Così sembra ancora più difficile capire i singoli episodi e soprattutto avere qualche idea su quanto sia opportuno fare: pare quasi esistano leggi necessarie che governano la nostra storia, ma, come sempre, queste leggi si basano anche sul modo in cui si reagisce, a partire proprio dal punto in cui quei cerchi concentrici cominciano ad allargarsi.

  1. Saranno i neuroni a specchio, ma sui giornali si fanno gli stessi discorsi che un tempo si facevano dal barbiere e gli stessi pettegolezzi che erano monopolio della portinaia. C’è approssimazione e generalizzazione. Ci si ostina – ad esempio – a definire fondamentaliste certe frange islamiche.
    Or bene, il fondamentalismo necessita una lettura alla lettera dei testi sacri e di fondamentalisti ce ne sono caterve, i più negli USA, dove impongono nelle scuole il creazionismo e la messa al bando di Darwin, ma non mi sembrano islamici.
    Come può essere definito fondamentalista chi, facendo riferimento a un libro di cui ogni capitolo si apre nel nome del Misericordioso, non sa dove sta di casa la misericordia?
    Nella seconda Sura del Corano (La Giovenca) si parla di chi ha perduto la fede e si ritrova viandante in una notte buia (una selva oscura, avrebbe detto un’altra cultura, che si vorrebbe molto diversa). Si scatena la tempesta e allo schianto di ogni fulmine, il reprobo teme l’annientamento. Ma Dio non lo folgora, anzi gli rischiara, a tratti, quella via che aveva smarrito.
    Non è dunque fondamentalista chi fa ciò che Dio non farebbe, ma un blasfemo che ripete l’arroganza di Iblīs (Iblīs/Hybris: la parola assomiglia alla parola, come la cosa alla cosa).

  2. Nella mia vita di giovane uomo lo studio della storia ha subito quattro fasi.

    Prima infanzia fumettistico-eroica: dovuta ad un bellissimo libro, molto grande, che io mi chiudevo in camera a sfogliare. Si chiamava I grandi personaggi, e conteneva un 150 nomi di grandi uomini della storia e della cultura. Ogni nominativo prevedeva una pagina enciclopedica (che non leggevo) ed un breve spezzone a fumetti; molto ben curati dal punto di vista del dettaglio storico. Ed è così che mi sono appassionato a questa materia. Dovrebbero farne ancora, di libri simili.

    Infanzia manichea. Buoni o cattivi, tedeschi ed alleati. Sebbene, lo ammetto, non fossi un bambino stupido; allora avevo l’illusione di un’Italia divisa a metà. Prima vincevano i fascisti, poi gli antifascisti.
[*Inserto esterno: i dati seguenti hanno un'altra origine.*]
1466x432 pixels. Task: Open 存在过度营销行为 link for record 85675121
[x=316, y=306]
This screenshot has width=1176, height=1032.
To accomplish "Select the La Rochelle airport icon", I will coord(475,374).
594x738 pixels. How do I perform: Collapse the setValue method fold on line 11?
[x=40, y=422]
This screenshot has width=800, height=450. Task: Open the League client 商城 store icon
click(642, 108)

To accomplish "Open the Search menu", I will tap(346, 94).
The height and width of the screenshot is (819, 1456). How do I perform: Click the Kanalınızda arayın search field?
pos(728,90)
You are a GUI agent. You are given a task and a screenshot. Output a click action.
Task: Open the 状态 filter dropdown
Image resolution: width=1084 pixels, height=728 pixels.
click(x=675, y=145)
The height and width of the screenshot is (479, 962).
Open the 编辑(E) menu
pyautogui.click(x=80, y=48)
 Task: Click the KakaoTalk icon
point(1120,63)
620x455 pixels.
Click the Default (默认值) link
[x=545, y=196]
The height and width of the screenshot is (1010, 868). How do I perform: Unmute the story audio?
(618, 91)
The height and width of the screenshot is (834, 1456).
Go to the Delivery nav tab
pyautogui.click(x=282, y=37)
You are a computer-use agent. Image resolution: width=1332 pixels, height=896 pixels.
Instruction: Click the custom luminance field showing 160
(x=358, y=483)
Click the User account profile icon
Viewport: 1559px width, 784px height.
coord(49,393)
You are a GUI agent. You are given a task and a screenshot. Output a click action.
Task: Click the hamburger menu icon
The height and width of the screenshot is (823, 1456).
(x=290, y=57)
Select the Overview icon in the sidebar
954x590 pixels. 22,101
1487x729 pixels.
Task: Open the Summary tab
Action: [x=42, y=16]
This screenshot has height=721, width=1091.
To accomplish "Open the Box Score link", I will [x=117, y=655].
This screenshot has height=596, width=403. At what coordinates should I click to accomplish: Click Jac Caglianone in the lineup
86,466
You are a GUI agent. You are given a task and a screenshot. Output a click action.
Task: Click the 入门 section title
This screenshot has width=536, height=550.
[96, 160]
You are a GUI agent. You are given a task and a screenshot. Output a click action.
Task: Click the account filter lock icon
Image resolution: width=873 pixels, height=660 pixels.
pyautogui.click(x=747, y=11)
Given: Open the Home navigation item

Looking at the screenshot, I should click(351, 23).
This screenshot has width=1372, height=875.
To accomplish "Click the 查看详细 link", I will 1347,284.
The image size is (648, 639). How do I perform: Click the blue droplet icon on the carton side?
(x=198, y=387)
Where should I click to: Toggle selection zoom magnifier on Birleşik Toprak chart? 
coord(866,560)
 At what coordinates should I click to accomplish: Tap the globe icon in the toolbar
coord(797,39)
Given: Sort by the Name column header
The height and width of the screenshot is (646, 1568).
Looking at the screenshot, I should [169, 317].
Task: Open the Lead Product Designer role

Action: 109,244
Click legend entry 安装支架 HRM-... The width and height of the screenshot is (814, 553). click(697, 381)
Per me, erano due cose distinte; erano persone distinte. E alla fine i buoni avevano vinto.

    Prima età adulta-scettiscimo. Ha ragione Vico? La storia si ripete? Oppure Gramsci: La storia non si ripete. Se si ripete, è farsa? Conseguente sospensione di giudizio.

    Fase attuale. Ahimè, hanno ragione entrambi.

    In questi giorni di terrore, è errato e giusto dire che questa barbarie sa di già visto; come è errato e giusto affermare che si tratta di una situazione inedita, sconcertante e proprio per questo ingestibile.

    Cosa cambia? Che cosa resta uguale?
    Cambiano i contesti economicì, le circostanze di svolgimento. I pretesti che si pretendono essere LA causa scatenante, quando in realtà non sono che le mere giustificazioni razionali di una gamma di istinti (o istinti deviati) peggio che bestiali.
    Resta uguale, appunto, la bassezza dell’essere umano: la sua violenza, la sua scissione, la sua mancanza di empatia, la sua brama di tirannia.

    In questo contesto drammatico, ci risultano profetiche le parole del grande Enzo Jannacci, che proprio ora ci fa compagnia con una delle sue canzoni più belle:

    Poco più in alto c’è un aeroplano, puzza di guerra … neanché troppo lontano. Poco più in alto c’è un aeroplano, puzza di guerra: per molti niente di strano.

    Forse la tollerabilità dei cerchi degli eterni ritorni (compreso quello economico) risiede della posizione che noi ricopriamo rispetto ad essi; nel trovarci più o meno vicini alla loro circonferenza infuocata che ci tocca attraversare e saltare, senza alcuna rete di sicurezza in grado di proteggerci.

    Come quell’aeroplano che puzza di guerra: così vicino.
    E la cosa orribile, col rischio che diventi normale.